### Your objective
Below is a listing; restate from it, character for character, the lines beginning at the line holding "Яким чином збільшення" and ending at the line holding "Коні та їхнє", both included.

### Records shown

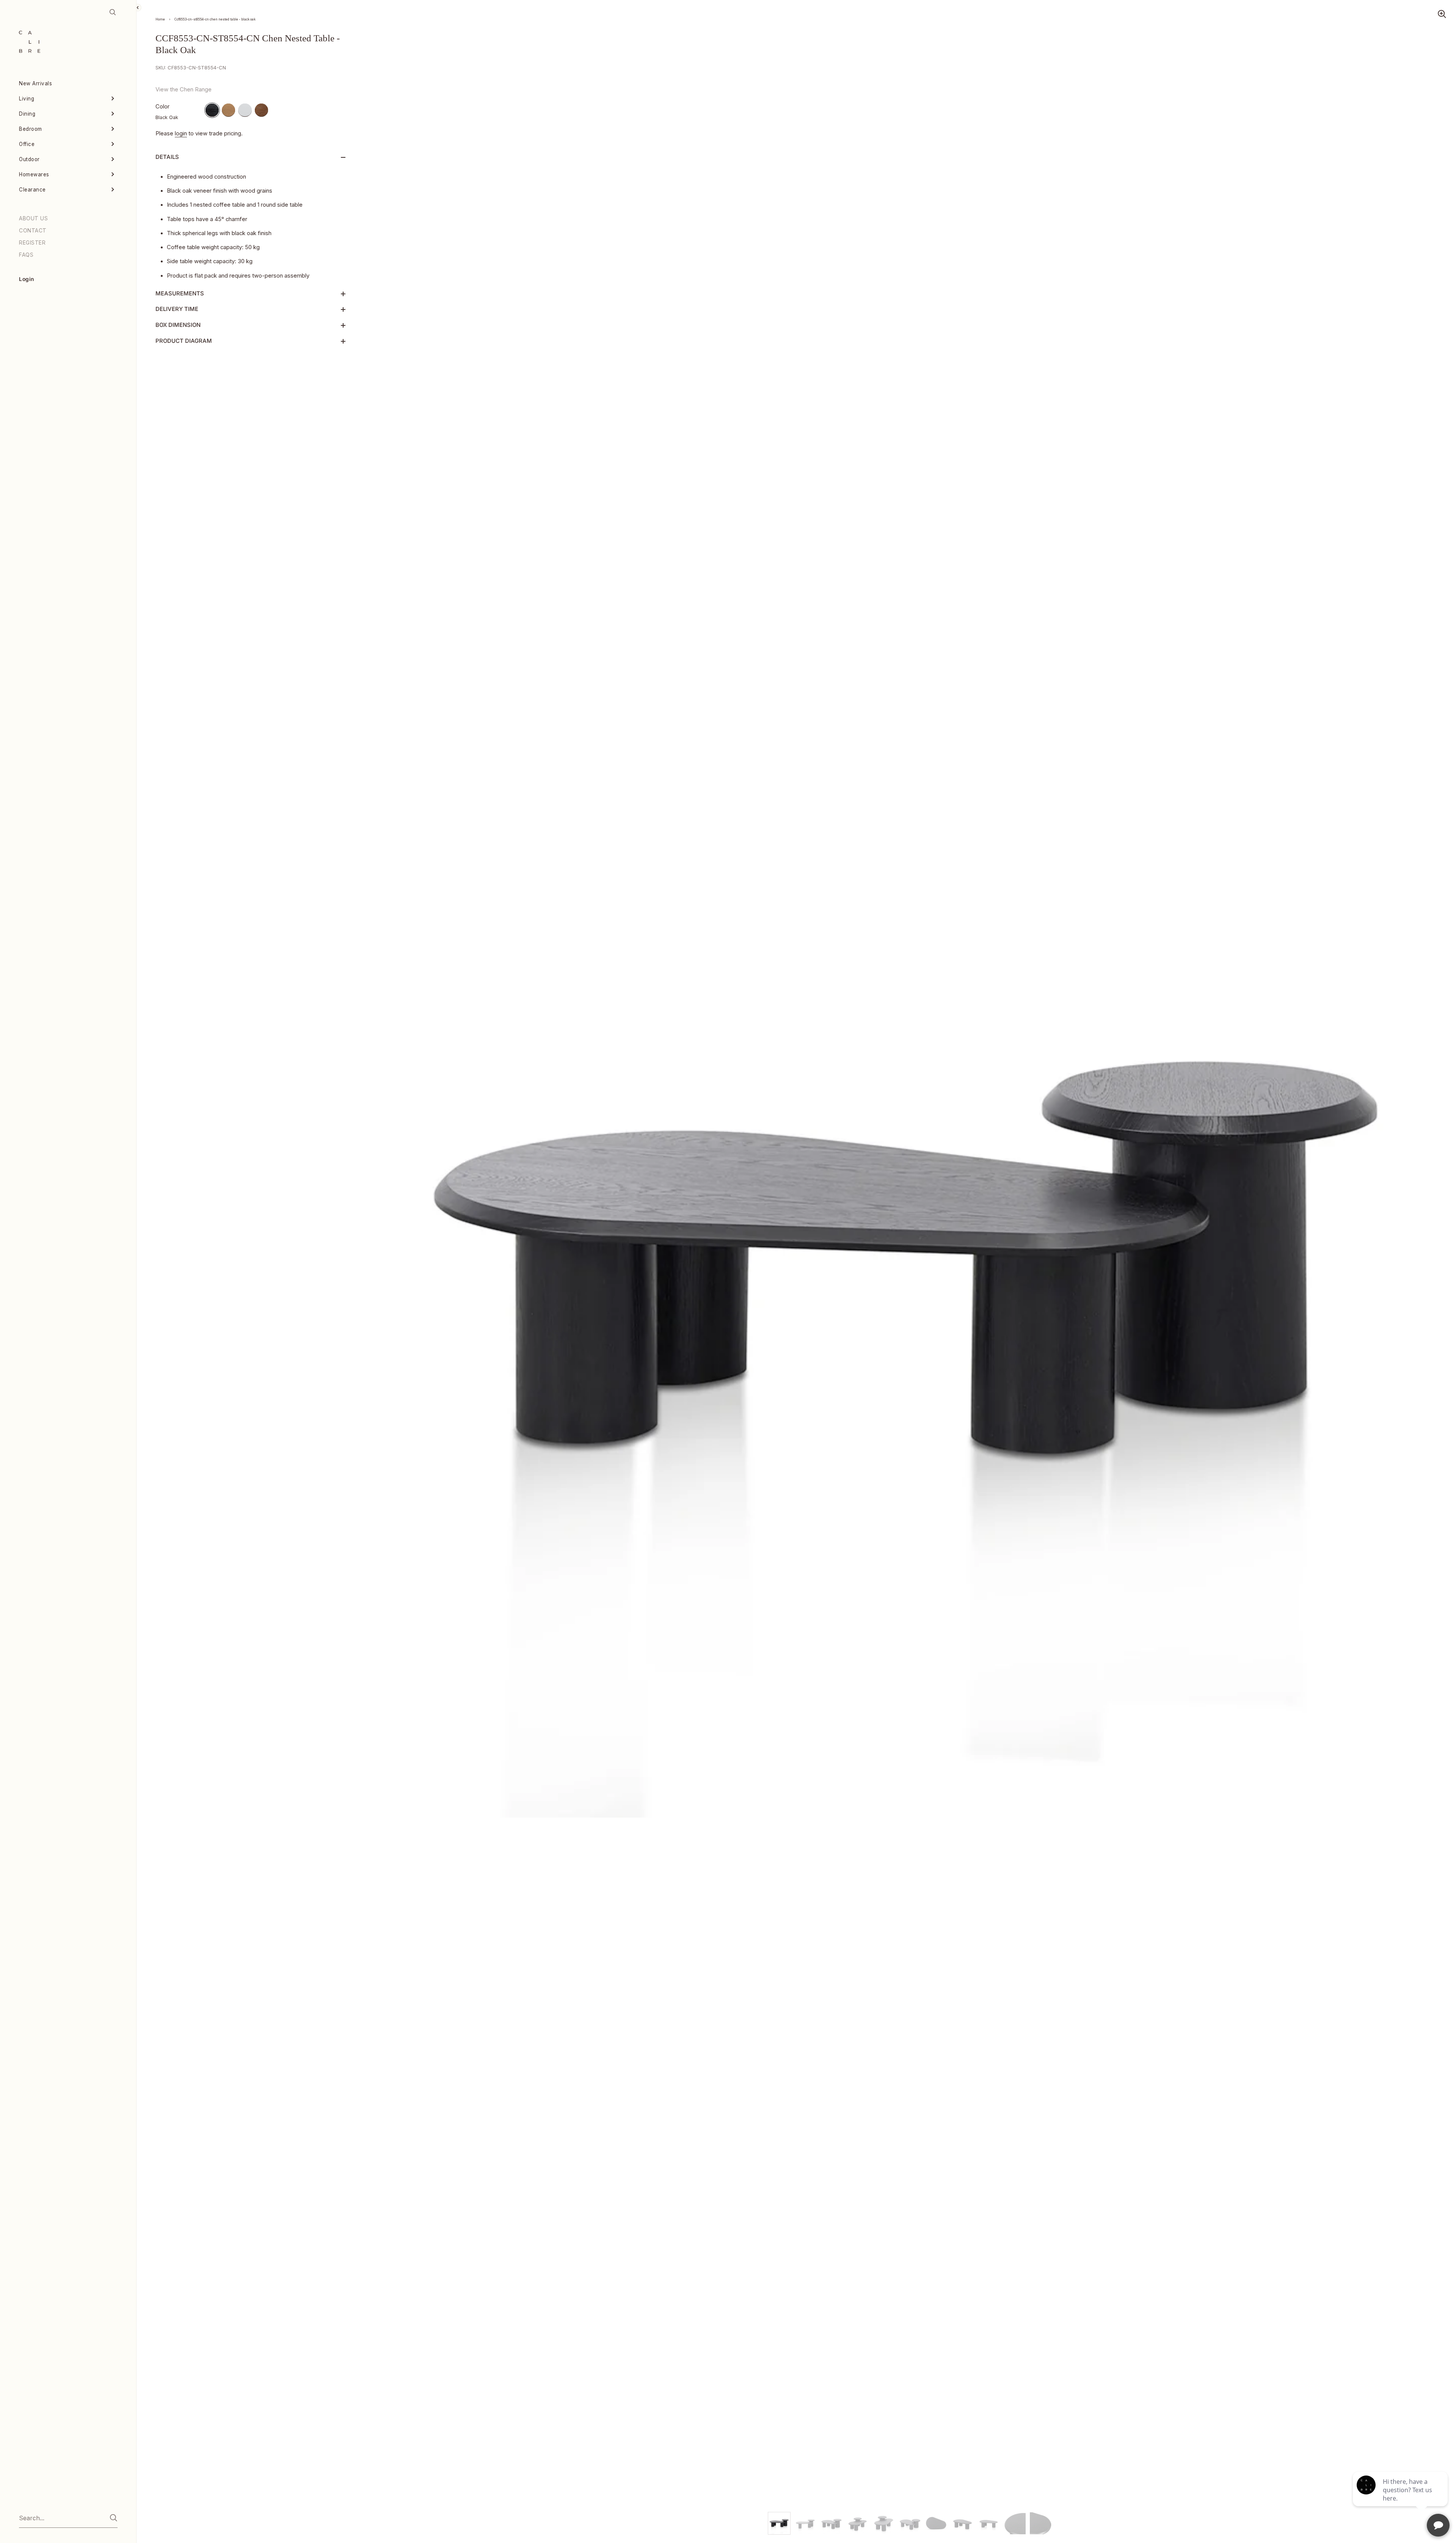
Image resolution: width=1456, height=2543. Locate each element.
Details (167, 157)
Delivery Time (176, 309)
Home (160, 19)
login (181, 133)
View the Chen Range (183, 89)
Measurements (179, 293)
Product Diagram (183, 340)
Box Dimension (178, 325)
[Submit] (114, 2518)
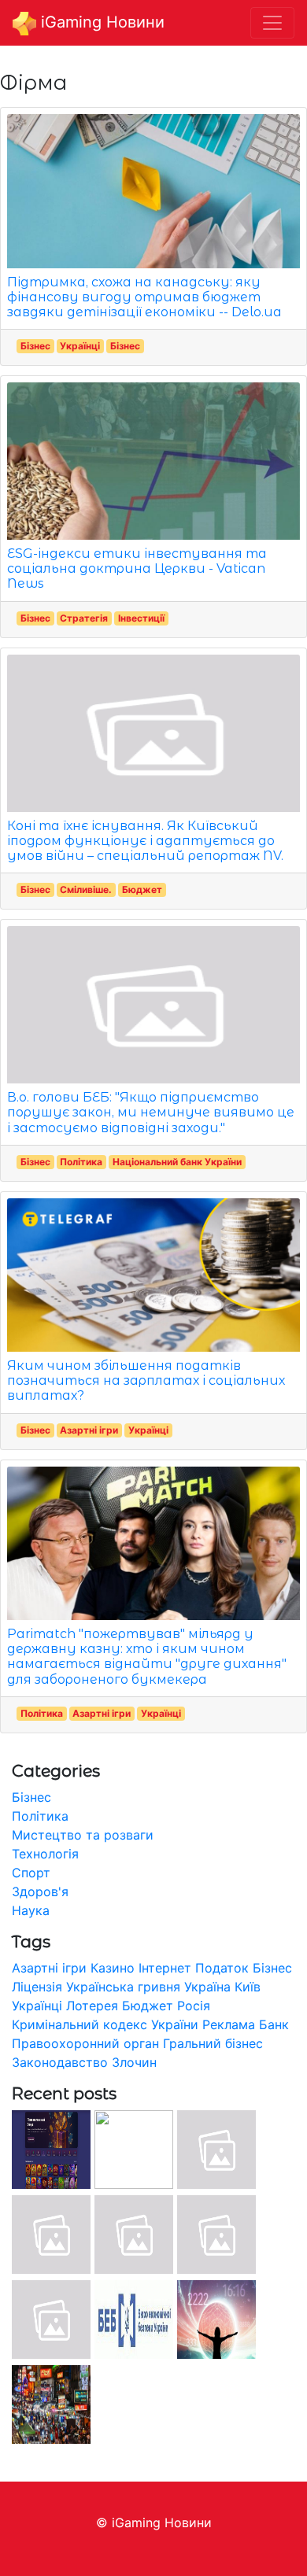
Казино (113, 1968)
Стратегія (84, 618)
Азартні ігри (89, 1430)
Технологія (45, 1854)
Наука (31, 1910)
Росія (193, 2005)
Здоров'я (40, 1891)
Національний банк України (177, 1162)
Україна (207, 1987)
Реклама (228, 2024)
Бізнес (35, 346)
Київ (248, 1987)
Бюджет (142, 889)
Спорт (31, 1872)
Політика (81, 1162)
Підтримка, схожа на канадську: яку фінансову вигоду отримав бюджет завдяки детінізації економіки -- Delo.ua (144, 297)
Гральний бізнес (213, 2043)
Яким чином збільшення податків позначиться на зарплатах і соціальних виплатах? (146, 1380)
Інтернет (165, 1968)
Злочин (134, 2062)
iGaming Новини (100, 22)
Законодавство (60, 2062)
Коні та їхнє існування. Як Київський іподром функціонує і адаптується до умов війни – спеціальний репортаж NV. (145, 840)
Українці (80, 346)
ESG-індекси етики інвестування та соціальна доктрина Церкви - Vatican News (137, 568)
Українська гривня (123, 1987)
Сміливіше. (86, 889)
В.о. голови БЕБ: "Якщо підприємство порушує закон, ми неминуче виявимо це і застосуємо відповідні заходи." (150, 1112)
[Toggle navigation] (272, 23)
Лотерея (92, 2005)
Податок (222, 1968)
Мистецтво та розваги (83, 1835)
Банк (274, 2024)
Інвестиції (141, 618)
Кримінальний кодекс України (105, 2024)
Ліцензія (37, 1987)
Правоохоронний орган (85, 2043)
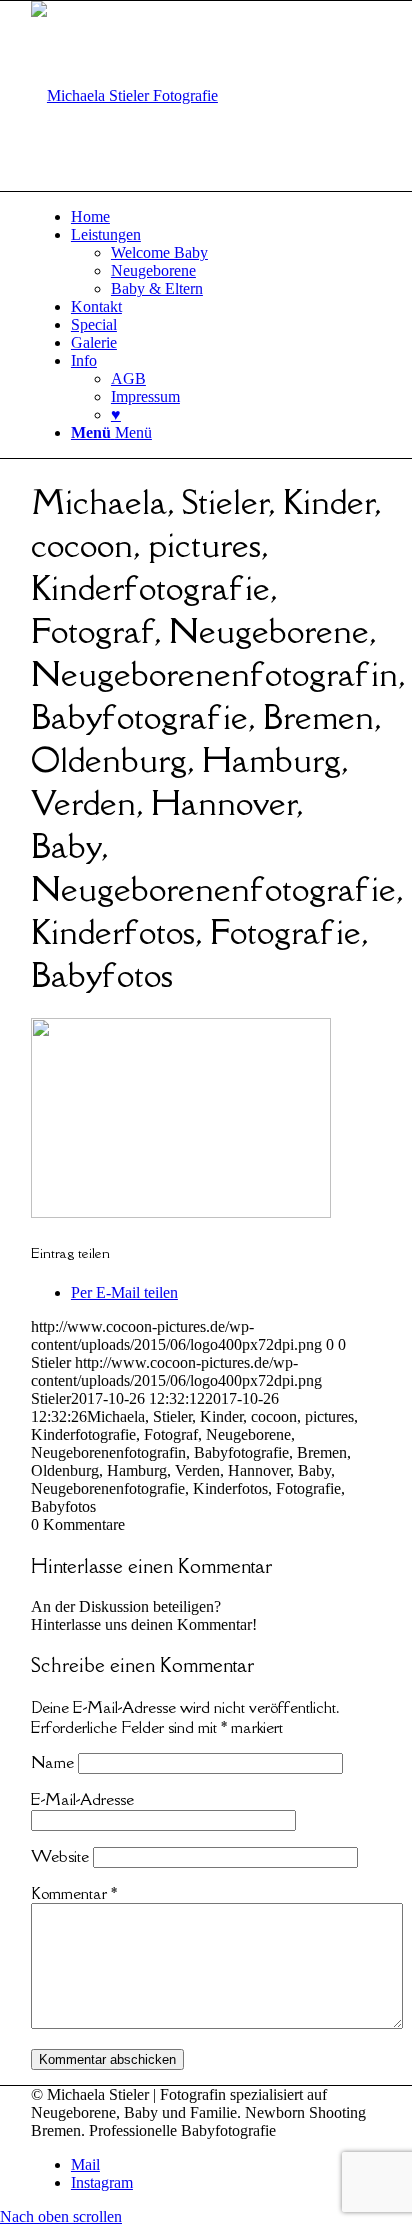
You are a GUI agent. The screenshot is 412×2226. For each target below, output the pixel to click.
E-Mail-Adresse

### Your solution
Яким чином збільшення податків позначиться на зарплатах і соціальних виплатах? (146, 1380)
Інтернет (165, 1968)
Злочин (134, 2062)
iGaming Новини (100, 22)
Законодавство (60, 2062)
Коні та їхнє існування. Як Київський іподром функціонує і адаптується до умов війни – спеціальний репортаж NV. (145, 840)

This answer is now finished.